Records to process START

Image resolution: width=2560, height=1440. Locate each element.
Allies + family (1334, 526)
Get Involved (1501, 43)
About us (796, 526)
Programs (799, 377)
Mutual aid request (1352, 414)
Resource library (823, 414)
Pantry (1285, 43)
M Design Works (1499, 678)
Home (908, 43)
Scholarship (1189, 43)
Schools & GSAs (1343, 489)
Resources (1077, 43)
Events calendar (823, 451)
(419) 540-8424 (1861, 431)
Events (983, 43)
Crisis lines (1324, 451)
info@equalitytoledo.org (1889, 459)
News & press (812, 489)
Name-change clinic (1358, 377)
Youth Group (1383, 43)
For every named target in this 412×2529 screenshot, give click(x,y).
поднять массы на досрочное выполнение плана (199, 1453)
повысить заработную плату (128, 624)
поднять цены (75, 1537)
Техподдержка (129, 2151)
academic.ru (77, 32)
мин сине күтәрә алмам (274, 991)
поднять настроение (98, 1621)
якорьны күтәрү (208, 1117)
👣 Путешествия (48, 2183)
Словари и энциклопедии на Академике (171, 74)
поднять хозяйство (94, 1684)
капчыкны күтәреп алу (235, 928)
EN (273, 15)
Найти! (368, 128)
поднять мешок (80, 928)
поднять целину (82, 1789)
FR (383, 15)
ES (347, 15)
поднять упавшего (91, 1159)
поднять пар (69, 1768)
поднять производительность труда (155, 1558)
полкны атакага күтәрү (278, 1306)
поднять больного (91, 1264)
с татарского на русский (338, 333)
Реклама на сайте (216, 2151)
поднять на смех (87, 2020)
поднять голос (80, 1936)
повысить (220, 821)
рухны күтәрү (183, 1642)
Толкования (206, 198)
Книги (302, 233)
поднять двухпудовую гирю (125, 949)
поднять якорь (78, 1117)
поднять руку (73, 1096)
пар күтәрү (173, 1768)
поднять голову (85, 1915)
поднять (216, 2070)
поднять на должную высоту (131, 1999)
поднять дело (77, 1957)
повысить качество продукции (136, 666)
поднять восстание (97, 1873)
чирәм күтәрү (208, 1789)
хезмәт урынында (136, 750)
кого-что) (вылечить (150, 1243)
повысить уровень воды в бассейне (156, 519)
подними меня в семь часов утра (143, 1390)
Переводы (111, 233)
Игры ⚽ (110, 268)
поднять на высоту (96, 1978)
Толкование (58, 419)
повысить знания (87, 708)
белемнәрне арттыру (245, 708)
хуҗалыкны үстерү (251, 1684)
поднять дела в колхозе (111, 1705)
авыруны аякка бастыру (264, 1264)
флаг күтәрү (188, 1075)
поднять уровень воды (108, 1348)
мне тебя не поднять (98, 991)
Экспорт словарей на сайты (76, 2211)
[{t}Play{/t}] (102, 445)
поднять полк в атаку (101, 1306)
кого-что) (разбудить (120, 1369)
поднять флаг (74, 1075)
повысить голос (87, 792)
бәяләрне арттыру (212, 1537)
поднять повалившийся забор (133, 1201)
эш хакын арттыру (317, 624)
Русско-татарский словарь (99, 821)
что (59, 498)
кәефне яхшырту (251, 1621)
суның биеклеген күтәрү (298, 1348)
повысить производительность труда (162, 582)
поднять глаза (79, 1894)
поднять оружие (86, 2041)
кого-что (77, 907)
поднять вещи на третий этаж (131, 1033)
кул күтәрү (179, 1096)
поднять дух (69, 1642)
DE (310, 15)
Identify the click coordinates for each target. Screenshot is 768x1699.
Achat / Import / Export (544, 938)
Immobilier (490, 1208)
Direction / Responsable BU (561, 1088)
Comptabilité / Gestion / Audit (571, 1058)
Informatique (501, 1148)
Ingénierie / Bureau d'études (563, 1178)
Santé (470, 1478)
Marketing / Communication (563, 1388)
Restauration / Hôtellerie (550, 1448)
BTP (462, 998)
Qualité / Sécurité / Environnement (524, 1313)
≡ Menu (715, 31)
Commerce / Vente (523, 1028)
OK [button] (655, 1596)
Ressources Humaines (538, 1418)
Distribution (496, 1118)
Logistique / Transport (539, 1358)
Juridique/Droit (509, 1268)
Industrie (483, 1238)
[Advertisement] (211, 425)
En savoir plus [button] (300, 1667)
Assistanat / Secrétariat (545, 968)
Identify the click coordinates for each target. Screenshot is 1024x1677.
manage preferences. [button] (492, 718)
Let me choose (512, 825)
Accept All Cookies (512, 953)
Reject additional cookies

Records to process END

Requirement
Copy every line from the records that holds the string "производительность".

Exercise output
поднять производительность труда (155, 1558)
повысить производительность труда (162, 582)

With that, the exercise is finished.